How to avoid parallel-build race conditions?

airwin · February 27, 2020, 8:32pm

The documentation of add_custom_command states (in part) the following:

“Do not list the output in more than one independent target that may
build in parallel or the two instances of the rule may conflict
(instead use the add_custom_target() command to drive the command
and make the other targets depend on that one).”

I have a use case (building some LaTeX-based documentation where both
intermediate and final products depend on many different generated
files and associated targets) where I have many interdependent file
dependencies to insure all custom commands get rebuilt as necessary.
And the targets have many different target dependencies between them.
So this complex build system definitely but necessarily has different
targets depending indirectly on the OUTPUT from a given custom
command.
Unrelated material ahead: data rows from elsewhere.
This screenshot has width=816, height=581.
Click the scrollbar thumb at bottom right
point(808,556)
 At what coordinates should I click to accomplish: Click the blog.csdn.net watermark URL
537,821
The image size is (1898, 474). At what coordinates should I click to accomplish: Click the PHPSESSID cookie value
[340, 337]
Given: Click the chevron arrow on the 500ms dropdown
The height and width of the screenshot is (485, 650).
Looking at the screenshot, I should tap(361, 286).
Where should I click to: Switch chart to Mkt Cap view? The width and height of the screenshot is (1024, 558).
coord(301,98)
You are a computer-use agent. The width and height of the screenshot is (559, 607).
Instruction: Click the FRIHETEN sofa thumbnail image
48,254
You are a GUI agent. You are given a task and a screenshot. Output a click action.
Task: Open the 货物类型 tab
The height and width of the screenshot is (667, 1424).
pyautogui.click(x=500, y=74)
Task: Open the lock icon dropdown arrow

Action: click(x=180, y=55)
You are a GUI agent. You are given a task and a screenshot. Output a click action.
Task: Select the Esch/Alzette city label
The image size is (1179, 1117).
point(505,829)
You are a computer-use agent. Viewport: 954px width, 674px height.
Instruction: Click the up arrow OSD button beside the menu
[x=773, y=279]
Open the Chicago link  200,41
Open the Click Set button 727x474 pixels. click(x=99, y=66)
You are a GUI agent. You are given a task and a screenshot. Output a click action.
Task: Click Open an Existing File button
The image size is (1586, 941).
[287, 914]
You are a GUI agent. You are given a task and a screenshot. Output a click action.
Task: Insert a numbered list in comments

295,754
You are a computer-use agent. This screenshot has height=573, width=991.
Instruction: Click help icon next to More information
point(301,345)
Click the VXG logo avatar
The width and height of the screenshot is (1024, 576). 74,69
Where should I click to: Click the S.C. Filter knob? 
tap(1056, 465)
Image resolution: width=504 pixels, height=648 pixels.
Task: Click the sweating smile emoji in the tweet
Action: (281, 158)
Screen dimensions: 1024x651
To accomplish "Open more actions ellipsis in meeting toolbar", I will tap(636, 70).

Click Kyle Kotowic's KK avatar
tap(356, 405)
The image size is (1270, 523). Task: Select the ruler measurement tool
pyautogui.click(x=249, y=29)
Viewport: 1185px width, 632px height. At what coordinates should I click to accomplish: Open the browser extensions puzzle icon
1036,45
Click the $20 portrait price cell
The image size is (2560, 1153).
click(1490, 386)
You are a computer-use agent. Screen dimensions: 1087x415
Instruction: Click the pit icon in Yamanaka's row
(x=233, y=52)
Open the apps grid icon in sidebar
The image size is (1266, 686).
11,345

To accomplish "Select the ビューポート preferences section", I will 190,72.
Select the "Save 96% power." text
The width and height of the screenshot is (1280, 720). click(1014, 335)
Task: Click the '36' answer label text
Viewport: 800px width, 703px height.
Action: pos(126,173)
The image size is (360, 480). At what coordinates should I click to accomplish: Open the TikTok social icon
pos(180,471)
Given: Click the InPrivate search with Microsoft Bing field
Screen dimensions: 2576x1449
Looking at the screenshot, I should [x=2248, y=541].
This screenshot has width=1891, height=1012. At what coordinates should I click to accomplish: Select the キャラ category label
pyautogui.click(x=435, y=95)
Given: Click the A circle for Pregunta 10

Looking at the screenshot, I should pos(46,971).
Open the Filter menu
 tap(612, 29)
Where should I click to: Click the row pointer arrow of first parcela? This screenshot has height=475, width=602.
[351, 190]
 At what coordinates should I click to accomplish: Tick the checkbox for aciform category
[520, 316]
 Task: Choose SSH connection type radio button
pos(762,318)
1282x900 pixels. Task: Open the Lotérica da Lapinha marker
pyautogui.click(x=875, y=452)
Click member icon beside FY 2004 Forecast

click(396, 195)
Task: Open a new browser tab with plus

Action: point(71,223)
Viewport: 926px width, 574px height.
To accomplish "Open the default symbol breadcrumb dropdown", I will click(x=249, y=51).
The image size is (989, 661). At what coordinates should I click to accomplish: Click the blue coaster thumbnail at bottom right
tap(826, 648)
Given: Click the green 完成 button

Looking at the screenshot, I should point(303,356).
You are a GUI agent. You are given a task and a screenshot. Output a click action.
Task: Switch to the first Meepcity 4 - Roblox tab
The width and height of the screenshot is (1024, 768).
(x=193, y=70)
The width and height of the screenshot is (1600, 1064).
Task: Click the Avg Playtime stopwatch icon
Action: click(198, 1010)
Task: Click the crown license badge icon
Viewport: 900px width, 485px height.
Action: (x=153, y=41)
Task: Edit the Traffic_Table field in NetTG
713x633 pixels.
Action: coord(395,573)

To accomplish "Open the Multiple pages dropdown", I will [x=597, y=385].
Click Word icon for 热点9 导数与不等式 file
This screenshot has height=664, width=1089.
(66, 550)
So to avoid parallel build conflicts (or race conditions)
for this complex case my interpretation of the parenthesized part of
the quote above is I have to create custom targets corresponding to
custom comands and use add_dependencies between those targets as for
the simple example below. But could some CMake expert here look at
this simple example and confirm there are no parallel-build race
conditions for it?

# First custom command and associated target
add_custom_command(
OUTPUT
file_a
COMMAND ...
)
add_custom_target(target_a
DEPENDS file_a
)

# Second custom command and associated target
add_custom_command(
OUTPUT
file_b
COMMAND ...
DEPENDS
# This command should be rebuilt whenever file_a is updated
file_a
)
add_custom_target(target_b
DEPENDS file_b
)
add_dependencies(target_b target_a)

# Third custom command and associated target
add_custom_command(
OUTPUT
file_c
COMMAND ...
DEPENDS
# This command should be rebuilt whenever file_a or file_b are updated
file_a
file_b
)
add_custom_target(target_c
DEPENDS file_c
)
add_dependencies(target_c target_b target_a)

Given those custom command file DEPENDS are necessary (to get those
custom commands rebuilt as needed) and those targets are necessary
(due to other needs for the build system) are the above
add_dependencies commands sufficient to insure there are no
parallel-build race conditions in the above simple example?

Let’s assume the above general pattern with add_dependencies is
correct, but I have inadvertently not followed this pattern for my
complex build system. In this case, is there an unambiguous way with
CMake of detecting parallel-build race conditions for any given build
system? Or do build-system implementers that use add_custom_command
have to be constantly on guard about this issue?

Alan

ben.boeckel · February 28, 2020, 8:55pm

I know of no way to always detect such cases.

With LaTeX in particular, I usually have a chain of add_custom_command calls where each chooses an “arbitrary” output file of the command to trigger the next invokation (there is an optimal order, but I suspect it depends on your actual toolchain). I usually end up with 2 pdflatex, a bibtex, then a final pdflatex custom command, the last one having the .pdf as its output. That is then hooked up to the custom target. Yes, it’s a mess.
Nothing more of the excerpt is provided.